Goal of the exercise: Output exactly the lines of the listing below that run from the line with "Instruction: Open the" through the line with "The image size is (1568, 780).". No pictures.

Source data:
☆ ☆ ☆ ☆

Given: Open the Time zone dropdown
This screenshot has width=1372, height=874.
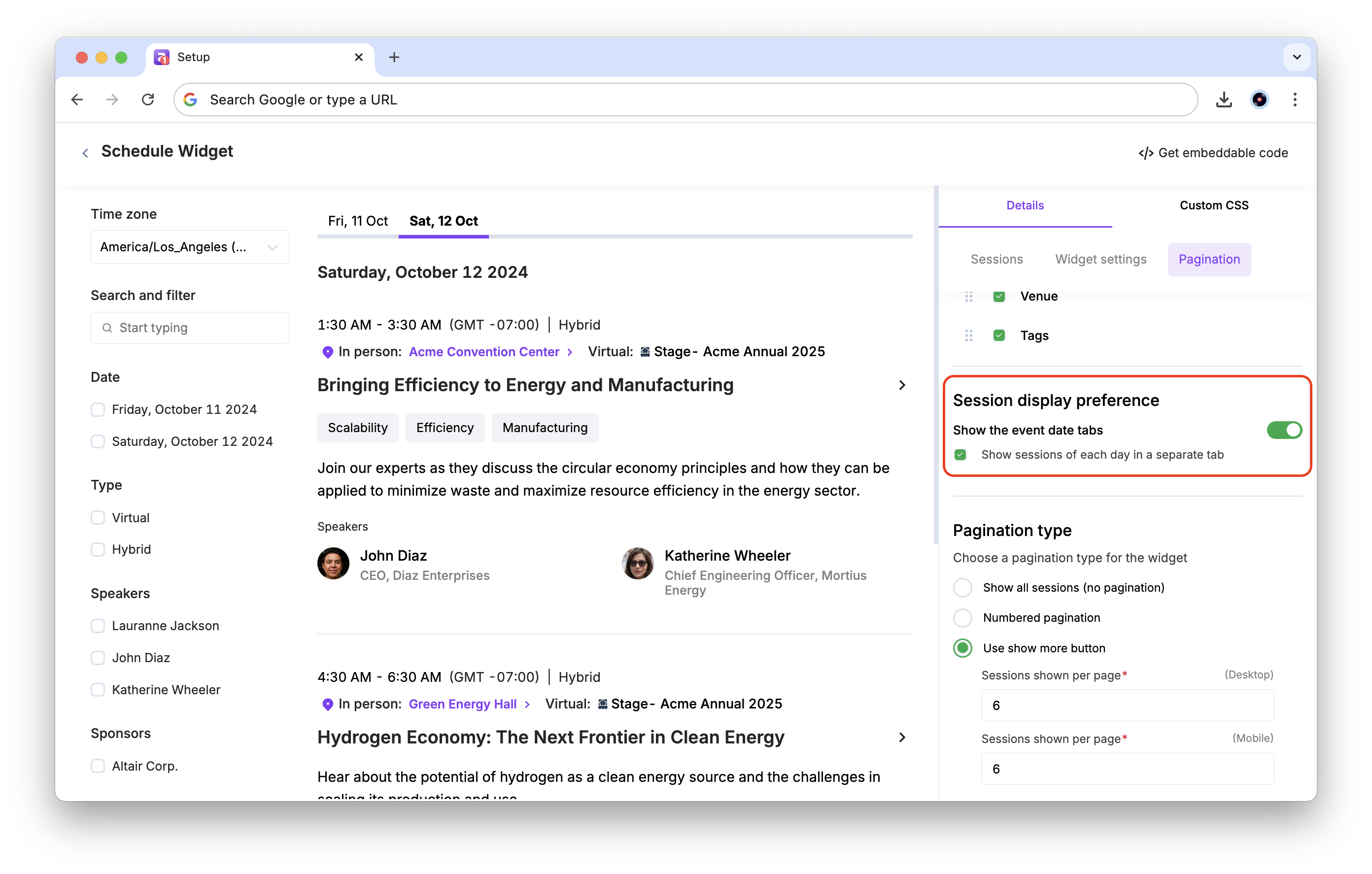Looking at the screenshot, I should pyautogui.click(x=190, y=247).
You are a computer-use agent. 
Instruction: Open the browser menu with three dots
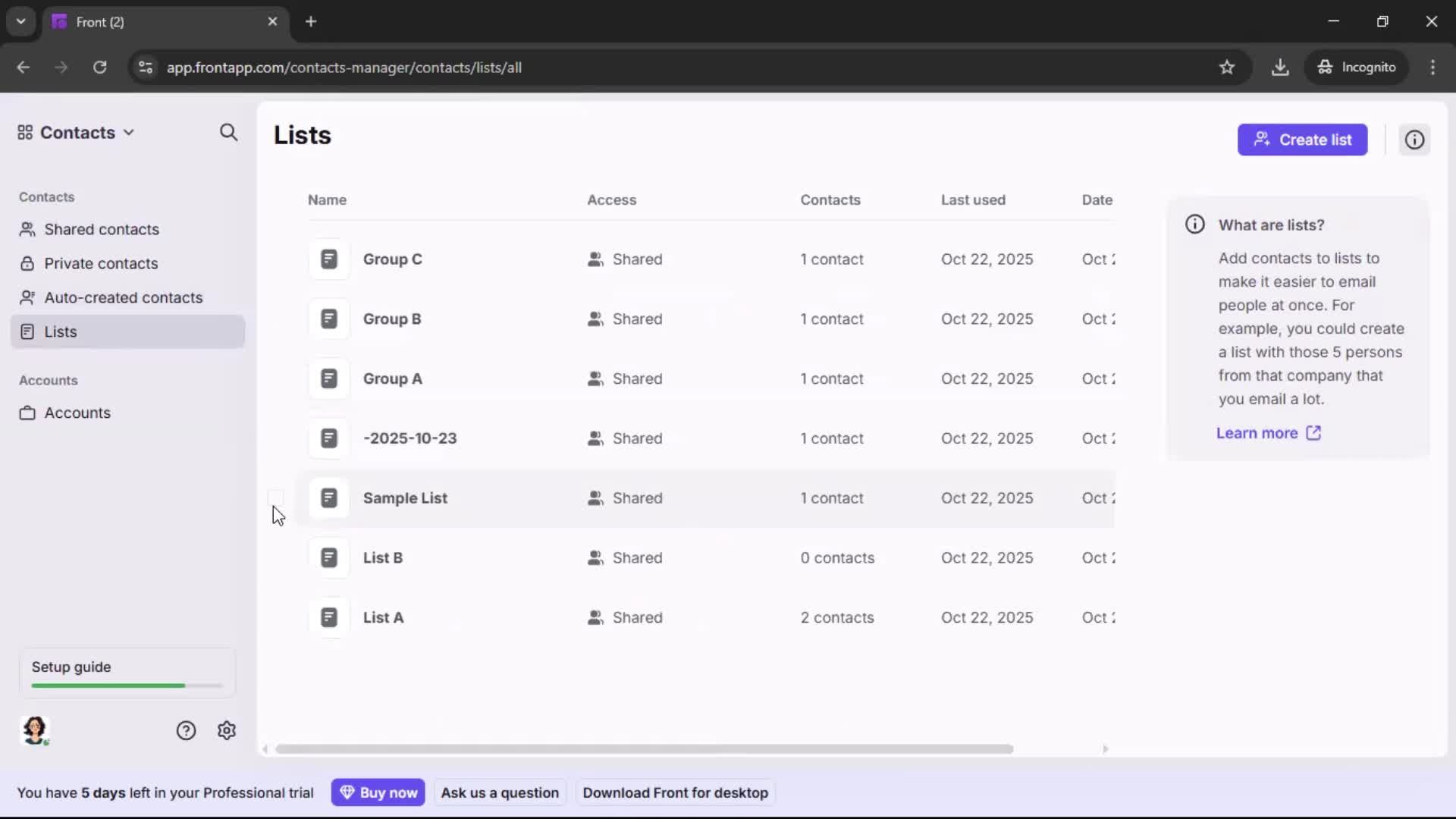coord(1433,67)
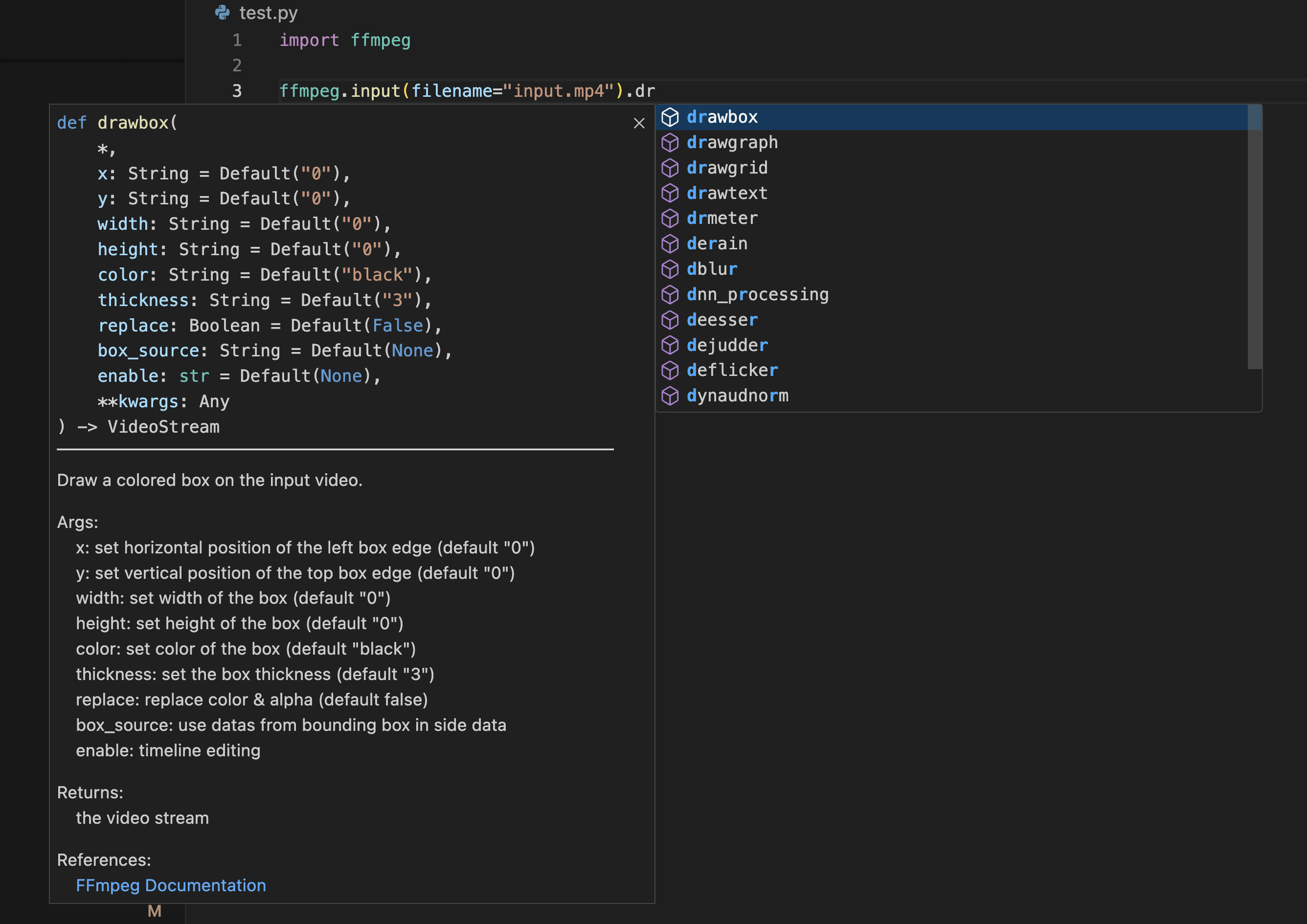
Task: Select the drmeter completion suggestion
Action: pyautogui.click(x=721, y=218)
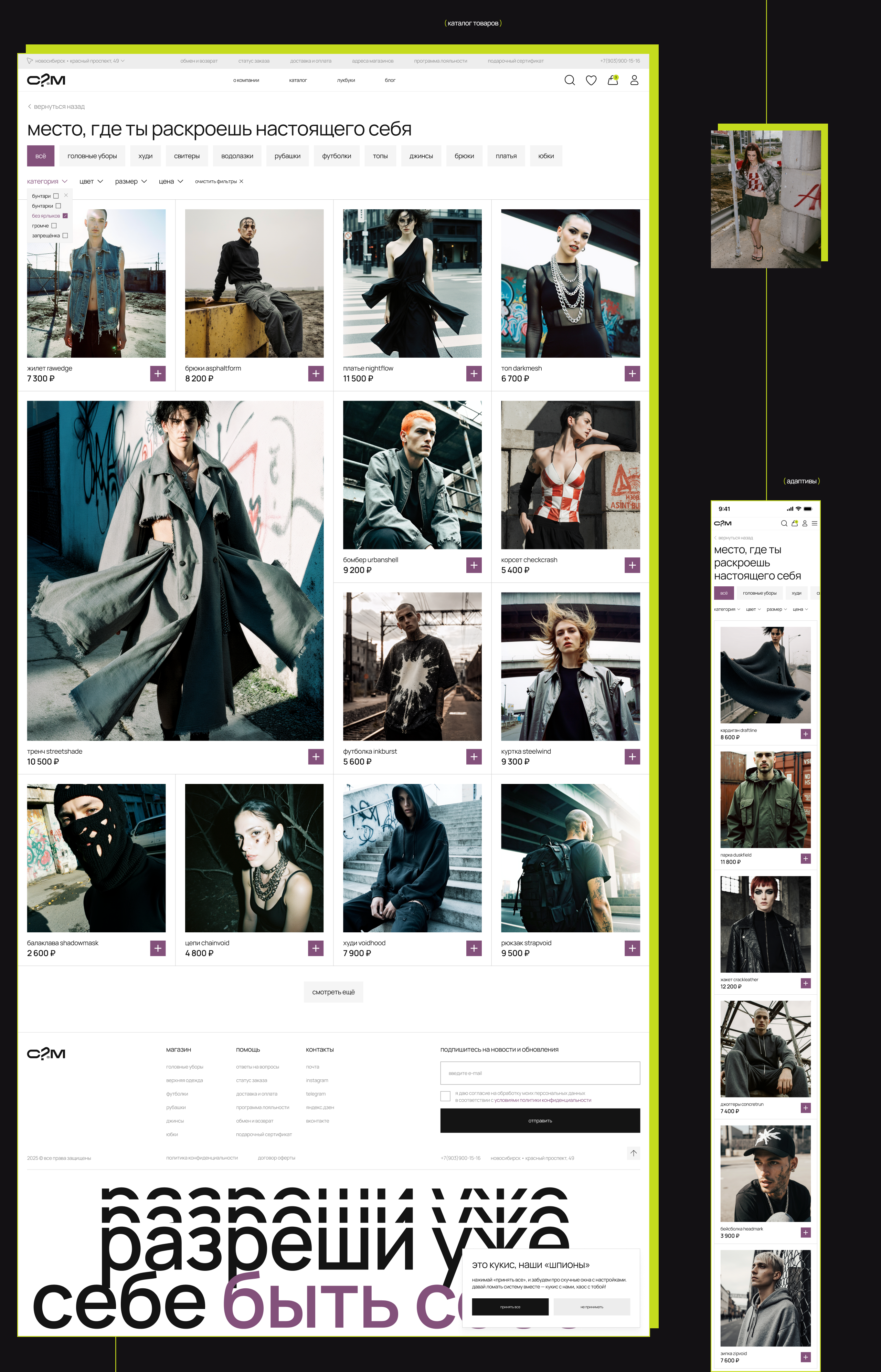Tick the personal data consent checkbox
The image size is (881, 1372).
point(445,1096)
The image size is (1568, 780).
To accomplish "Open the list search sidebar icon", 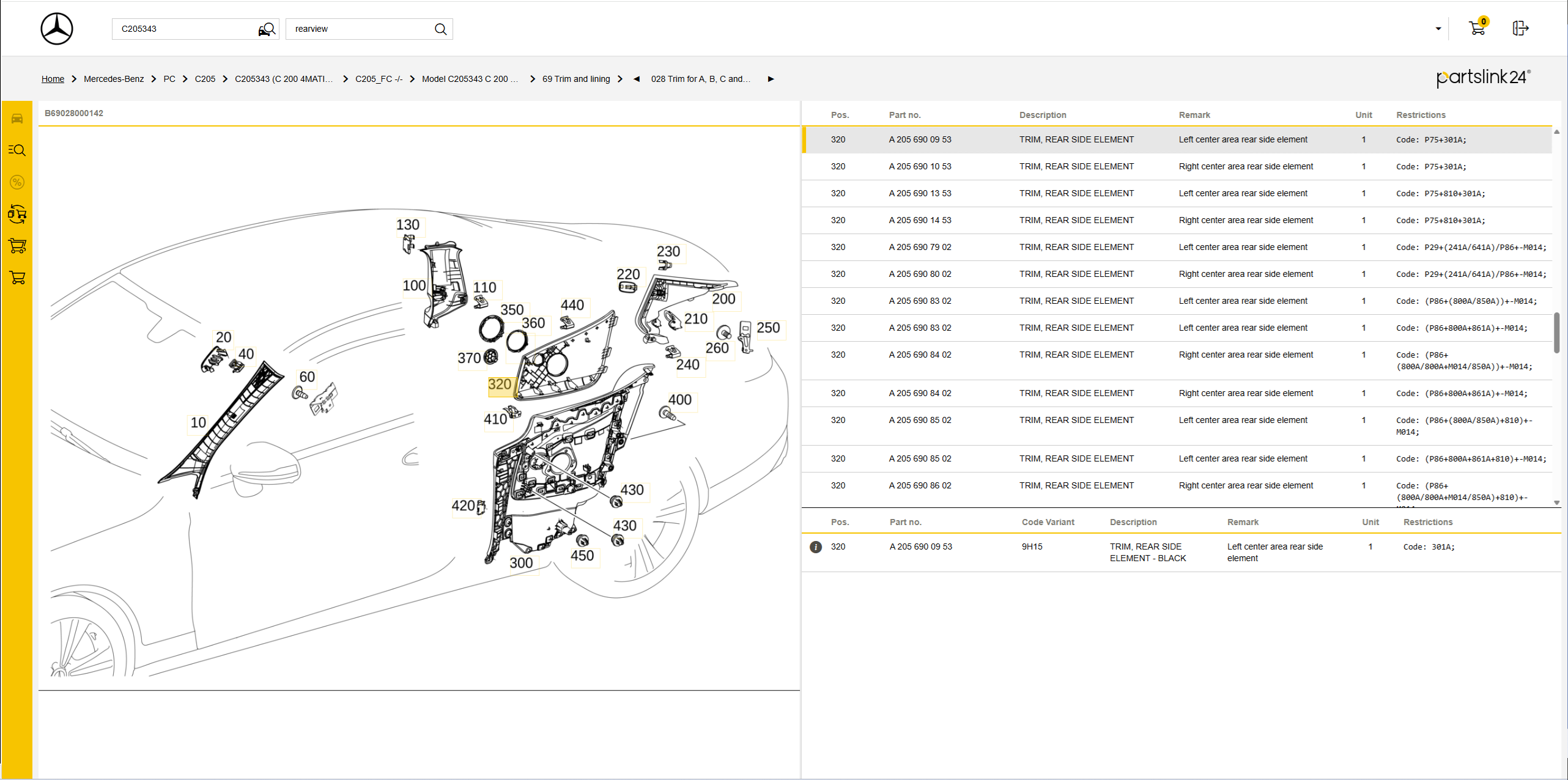I will pyautogui.click(x=17, y=150).
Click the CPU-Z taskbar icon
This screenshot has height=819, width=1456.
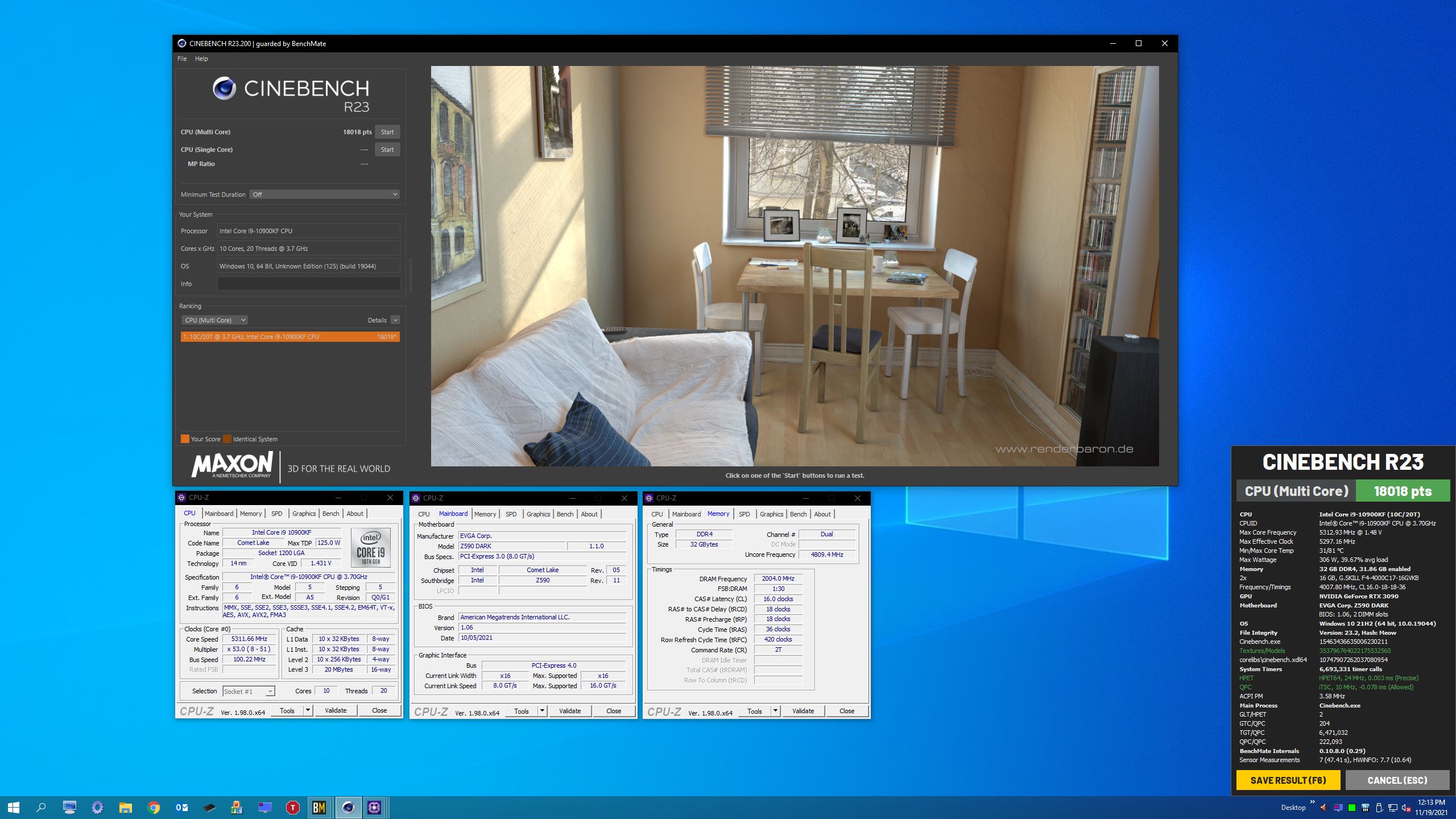pos(374,807)
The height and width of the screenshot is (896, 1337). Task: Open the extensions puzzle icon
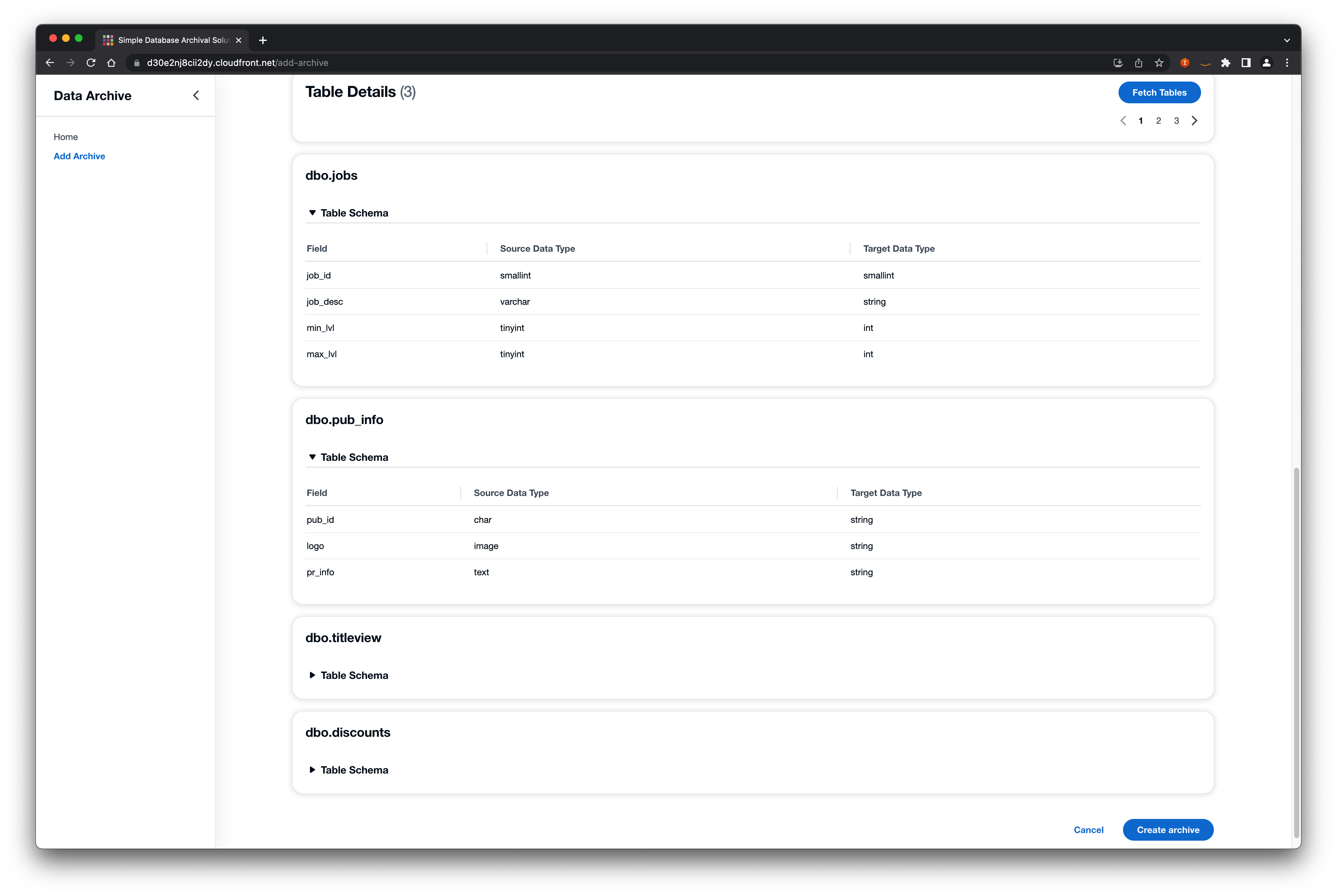[x=1226, y=63]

☆ ☆ ☆ ☆

Solution for this exercise:
Instruction: Open the browser menu with three dots
coord(1433,67)
Task: Select the drmeter completion suggestion
Action: pyautogui.click(x=721, y=218)
Tick the personal data consent checkbox
The image size is (881, 1372).
point(445,1096)
The image size is (1568, 780).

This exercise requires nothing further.